### DATA EXTRACT
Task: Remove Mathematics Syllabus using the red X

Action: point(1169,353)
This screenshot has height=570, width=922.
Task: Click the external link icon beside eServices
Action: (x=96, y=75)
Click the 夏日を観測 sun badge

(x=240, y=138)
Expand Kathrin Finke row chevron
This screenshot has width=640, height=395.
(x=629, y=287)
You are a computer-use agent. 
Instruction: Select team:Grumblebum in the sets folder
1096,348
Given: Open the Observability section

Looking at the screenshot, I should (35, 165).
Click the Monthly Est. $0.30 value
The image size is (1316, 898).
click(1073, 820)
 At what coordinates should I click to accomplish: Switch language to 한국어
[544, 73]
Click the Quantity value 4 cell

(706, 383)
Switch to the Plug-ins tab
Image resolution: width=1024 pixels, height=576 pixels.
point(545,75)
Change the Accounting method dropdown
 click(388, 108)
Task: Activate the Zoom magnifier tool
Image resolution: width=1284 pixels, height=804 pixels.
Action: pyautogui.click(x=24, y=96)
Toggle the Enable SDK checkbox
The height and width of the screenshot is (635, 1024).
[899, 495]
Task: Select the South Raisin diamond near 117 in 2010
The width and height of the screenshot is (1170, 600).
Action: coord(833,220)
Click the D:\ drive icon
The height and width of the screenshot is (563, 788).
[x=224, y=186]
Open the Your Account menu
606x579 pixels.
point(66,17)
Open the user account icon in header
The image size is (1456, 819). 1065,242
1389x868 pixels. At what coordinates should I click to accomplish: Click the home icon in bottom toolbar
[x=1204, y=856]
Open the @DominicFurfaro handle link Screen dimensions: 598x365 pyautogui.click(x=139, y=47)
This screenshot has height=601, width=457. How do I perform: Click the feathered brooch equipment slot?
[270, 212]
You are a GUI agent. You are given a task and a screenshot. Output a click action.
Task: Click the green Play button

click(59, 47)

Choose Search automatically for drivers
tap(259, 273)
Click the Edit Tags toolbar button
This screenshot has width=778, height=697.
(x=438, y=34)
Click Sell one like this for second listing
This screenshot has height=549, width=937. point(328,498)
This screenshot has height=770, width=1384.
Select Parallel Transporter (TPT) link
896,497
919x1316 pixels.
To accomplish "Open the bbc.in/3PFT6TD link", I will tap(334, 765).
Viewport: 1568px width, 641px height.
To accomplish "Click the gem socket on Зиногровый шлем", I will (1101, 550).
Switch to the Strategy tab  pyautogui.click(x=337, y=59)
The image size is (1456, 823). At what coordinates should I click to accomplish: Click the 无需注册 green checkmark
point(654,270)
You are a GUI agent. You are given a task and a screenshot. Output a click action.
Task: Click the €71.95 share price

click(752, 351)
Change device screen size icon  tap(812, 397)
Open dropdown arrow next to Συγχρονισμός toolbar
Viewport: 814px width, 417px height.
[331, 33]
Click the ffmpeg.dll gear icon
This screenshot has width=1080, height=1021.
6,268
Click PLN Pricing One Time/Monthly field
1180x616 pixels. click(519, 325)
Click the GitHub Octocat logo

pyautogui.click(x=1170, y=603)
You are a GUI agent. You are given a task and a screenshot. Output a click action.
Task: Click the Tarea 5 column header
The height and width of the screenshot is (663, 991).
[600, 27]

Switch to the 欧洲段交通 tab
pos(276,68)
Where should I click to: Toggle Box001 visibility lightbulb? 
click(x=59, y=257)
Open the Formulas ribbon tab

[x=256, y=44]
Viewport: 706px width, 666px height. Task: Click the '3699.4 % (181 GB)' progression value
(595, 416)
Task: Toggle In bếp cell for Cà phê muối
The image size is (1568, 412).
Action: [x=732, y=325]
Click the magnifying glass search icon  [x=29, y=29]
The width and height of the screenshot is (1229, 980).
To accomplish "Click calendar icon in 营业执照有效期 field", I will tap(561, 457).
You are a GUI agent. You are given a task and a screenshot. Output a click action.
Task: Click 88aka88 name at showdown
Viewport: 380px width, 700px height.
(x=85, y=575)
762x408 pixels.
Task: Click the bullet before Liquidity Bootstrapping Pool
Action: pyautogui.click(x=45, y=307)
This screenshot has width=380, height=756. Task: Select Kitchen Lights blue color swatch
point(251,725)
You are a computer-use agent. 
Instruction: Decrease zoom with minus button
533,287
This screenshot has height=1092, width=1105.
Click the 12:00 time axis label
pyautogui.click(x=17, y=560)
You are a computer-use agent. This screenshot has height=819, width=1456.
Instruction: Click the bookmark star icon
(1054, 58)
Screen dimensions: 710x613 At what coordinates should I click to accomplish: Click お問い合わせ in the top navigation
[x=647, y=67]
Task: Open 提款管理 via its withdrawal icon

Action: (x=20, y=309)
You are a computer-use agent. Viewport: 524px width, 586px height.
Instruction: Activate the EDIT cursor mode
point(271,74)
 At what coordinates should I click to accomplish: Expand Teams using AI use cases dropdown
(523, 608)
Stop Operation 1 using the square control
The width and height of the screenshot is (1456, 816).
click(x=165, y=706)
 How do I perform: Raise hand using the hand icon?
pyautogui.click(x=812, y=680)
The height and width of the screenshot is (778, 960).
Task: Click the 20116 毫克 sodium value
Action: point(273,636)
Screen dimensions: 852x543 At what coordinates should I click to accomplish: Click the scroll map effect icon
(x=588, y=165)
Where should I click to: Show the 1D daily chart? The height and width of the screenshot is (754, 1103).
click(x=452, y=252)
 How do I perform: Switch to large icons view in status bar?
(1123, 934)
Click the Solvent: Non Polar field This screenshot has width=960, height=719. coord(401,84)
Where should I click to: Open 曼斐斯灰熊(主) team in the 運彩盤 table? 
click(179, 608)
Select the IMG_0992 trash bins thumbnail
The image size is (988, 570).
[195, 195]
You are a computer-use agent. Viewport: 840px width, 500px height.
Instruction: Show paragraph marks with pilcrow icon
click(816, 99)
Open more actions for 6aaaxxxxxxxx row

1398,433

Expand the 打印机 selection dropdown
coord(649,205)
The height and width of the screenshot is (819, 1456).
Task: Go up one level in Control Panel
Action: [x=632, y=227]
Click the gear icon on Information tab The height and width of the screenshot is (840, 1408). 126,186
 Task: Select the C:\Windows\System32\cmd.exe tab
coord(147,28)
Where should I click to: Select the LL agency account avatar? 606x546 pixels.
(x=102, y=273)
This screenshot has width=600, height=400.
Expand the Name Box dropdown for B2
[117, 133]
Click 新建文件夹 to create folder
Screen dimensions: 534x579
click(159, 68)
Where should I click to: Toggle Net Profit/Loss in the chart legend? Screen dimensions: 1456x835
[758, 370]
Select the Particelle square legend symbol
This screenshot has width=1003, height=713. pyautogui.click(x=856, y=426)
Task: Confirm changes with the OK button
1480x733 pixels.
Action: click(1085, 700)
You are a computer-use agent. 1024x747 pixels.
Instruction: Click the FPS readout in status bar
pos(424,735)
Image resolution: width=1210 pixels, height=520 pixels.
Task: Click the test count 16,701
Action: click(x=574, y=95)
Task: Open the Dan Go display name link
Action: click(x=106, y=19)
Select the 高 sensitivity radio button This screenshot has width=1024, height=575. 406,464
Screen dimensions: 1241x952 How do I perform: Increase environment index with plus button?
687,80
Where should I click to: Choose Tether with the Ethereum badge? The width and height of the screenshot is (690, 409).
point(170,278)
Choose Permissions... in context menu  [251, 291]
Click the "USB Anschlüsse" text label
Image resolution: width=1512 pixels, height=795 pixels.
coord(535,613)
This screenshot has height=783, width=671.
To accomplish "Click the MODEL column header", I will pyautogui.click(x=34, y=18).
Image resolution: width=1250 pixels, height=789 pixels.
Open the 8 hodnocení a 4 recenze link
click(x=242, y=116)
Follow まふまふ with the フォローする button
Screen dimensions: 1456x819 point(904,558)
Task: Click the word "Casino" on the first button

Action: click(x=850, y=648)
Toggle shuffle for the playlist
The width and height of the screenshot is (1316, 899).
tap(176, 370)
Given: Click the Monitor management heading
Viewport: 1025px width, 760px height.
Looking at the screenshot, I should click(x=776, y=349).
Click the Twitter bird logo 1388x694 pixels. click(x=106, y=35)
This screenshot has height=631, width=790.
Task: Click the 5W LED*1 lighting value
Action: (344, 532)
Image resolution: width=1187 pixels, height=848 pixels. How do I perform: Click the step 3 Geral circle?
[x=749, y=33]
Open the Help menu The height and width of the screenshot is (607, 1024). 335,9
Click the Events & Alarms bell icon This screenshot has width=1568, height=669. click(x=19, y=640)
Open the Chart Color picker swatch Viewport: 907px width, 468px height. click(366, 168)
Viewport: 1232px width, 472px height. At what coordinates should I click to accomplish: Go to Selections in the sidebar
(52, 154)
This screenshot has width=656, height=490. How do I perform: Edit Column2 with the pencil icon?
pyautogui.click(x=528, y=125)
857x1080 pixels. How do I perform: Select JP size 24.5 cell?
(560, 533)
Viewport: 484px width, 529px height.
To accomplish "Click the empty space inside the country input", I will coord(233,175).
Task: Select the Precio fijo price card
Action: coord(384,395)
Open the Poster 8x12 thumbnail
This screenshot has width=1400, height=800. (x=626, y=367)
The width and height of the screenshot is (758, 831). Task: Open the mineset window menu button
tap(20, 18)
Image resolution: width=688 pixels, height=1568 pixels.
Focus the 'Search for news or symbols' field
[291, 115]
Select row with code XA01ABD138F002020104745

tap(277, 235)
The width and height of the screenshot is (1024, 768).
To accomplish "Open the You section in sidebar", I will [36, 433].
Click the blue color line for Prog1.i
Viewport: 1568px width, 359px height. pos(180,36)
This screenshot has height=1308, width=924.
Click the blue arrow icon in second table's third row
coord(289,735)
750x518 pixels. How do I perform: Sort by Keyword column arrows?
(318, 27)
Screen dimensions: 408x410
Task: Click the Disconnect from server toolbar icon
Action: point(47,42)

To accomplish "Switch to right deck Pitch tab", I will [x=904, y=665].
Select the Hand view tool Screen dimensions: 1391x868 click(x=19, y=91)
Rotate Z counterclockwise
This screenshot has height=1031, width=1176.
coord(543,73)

### DIRECTIVE
Reproduce the rows above without any change, beginning at the line that contains "Expand Kathrin Finke row chevron" and ending after the line that contains "This screenshot has height=549, width=937.".

### FINISHED ANSWER
Expand Kathrin Finke row chevron
This screenshot has width=640, height=395.
(x=629, y=287)
You are a computer-use agent. 
Instruction: Select team:Grumblebum in the sets folder
1096,348
Given: Open the Observability section

Looking at the screenshot, I should (35, 165).
Click the Monthly Est. $0.30 value
The image size is (1316, 898).
click(1073, 820)
 At what coordinates should I click to accomplish: Switch language to 한국어
[544, 73]
Click the Quantity value 4 cell

(706, 383)
Switch to the Plug-ins tab
Image resolution: width=1024 pixels, height=576 pixels.
point(545,75)
Change the Accounting method dropdown
 click(388, 108)
Task: Activate the Zoom magnifier tool
Image resolution: width=1284 pixels, height=804 pixels.
Action: pyautogui.click(x=24, y=96)
Toggle the Enable SDK checkbox
The height and width of the screenshot is (635, 1024).
[899, 495]
Task: Select the South Raisin diamond near 117 in 2010
The width and height of the screenshot is (1170, 600).
Action: coord(833,220)
Click the D:\ drive icon
The height and width of the screenshot is (563, 788).
[x=224, y=186]
Open the Your Account menu
606x579 pixels.
point(66,17)
Open the user account icon in header
The image size is (1456, 819). 1065,242
1389x868 pixels. At what coordinates should I click to accomplish: Click the home icon in bottom toolbar
[x=1204, y=856]
Open the @DominicFurfaro handle link Screen dimensions: 598x365 pyautogui.click(x=139, y=47)
This screenshot has height=601, width=457. How do I perform: Click the feathered brooch equipment slot?
[270, 212]
You are a GUI agent. You are given a task and a screenshot. Output a click action.
Task: Click the green Play button

click(59, 47)

Choose Search automatically for drivers
tap(259, 273)
Click the Edit Tags toolbar button
This screenshot has width=778, height=697.
(x=438, y=34)
Click Sell one like this for second listing
This screenshot has height=549, width=937. point(328,498)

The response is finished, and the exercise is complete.